The second lesson is that a private project or a philanthropic project, one of ours, that looks like a complete goof or a failure in the short or medium-term may not turn out to be a complete failure in the end. Sometimes the project is just early and sometimes that earliness is good. Think of it from the point of view of the voters who learned about markets from GE when Reagan gave talks in the cafeteria of factories. Some of those tens of thousands of meetings between Reagan and GE did have an effect. Those voters understood what Reagan was saying when he spoke up as a politician. That there was another way for the American worker. They emerged in 1980 as Reagan's famous blue collar vote.

Another point more obvious, but worth mentioning is that the Great Society offers a lesson on trusting your own judgment. If you suspect that a program isn't good, it probably isn't. If you suspect a program might be good, invest in it. Think of the institutions that inspired you as a child and lay the plans for your own institutions. Much of the work that I do and the Manhattan Institute does, [Rye Hun 00:19:20] does is trying to plant these seeds. A theoretical seed can be the most fruitful seed.

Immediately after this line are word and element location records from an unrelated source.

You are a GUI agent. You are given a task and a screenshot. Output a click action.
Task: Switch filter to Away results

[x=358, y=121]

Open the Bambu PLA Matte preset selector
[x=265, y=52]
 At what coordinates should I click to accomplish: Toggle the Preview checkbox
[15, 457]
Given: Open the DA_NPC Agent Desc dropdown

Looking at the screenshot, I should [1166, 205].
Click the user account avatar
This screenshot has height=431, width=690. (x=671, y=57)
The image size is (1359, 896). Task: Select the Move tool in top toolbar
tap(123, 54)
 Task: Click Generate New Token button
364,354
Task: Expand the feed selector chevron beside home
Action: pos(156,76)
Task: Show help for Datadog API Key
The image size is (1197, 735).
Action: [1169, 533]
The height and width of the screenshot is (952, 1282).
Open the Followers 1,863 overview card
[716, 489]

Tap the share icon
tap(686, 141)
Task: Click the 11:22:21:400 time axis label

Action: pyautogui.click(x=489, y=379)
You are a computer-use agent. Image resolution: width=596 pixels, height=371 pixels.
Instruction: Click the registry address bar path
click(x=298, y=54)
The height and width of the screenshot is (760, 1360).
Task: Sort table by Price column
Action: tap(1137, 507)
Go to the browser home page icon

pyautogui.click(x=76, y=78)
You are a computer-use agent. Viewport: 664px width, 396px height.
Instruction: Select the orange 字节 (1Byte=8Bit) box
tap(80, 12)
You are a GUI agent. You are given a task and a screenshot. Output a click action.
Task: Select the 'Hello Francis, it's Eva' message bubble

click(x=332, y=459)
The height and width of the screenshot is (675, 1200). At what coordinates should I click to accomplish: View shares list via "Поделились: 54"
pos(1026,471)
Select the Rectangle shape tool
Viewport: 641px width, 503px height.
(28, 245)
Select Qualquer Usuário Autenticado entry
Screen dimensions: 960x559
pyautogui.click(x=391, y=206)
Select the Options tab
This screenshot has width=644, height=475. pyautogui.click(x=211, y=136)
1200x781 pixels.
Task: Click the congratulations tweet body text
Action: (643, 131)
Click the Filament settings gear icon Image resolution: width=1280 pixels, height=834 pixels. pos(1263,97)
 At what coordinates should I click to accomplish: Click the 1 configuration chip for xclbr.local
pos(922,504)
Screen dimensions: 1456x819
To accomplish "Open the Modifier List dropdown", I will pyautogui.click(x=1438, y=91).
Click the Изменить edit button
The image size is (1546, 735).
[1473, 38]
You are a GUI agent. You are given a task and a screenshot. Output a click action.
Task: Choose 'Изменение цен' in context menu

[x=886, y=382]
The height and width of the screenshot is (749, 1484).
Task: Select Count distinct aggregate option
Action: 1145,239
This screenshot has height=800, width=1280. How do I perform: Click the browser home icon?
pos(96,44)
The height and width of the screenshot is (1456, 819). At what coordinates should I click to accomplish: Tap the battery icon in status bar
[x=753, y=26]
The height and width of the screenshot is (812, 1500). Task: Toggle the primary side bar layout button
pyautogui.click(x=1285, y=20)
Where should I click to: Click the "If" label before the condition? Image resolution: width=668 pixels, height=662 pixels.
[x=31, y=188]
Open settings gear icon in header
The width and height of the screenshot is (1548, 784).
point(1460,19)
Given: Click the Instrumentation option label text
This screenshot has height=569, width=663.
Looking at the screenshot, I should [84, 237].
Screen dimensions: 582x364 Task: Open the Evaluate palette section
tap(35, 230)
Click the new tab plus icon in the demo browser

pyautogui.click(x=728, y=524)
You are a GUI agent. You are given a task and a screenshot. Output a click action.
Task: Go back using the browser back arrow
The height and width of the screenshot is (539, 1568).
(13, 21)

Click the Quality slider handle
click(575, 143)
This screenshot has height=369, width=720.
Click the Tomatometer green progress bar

A third and final point, individuals matter. Without Manhattan Institute scholars, individual scholars, there would have been no Broken Windows policy, without Boulware, no Reagan.

If you think your name, and now I'd like to raise a theoretical glass of wine, won't be remembered for doing this work that you may be wrong. I'm standing right here in Manhattan in 2019 with you three decades after the death of that obscure GE executive. And everyone in this room is raising a mental glass to Reagan, his public policy work, but also, most of all, we are raising a glass to the name of Lemuel Ricketts Boulware. Thank you very much.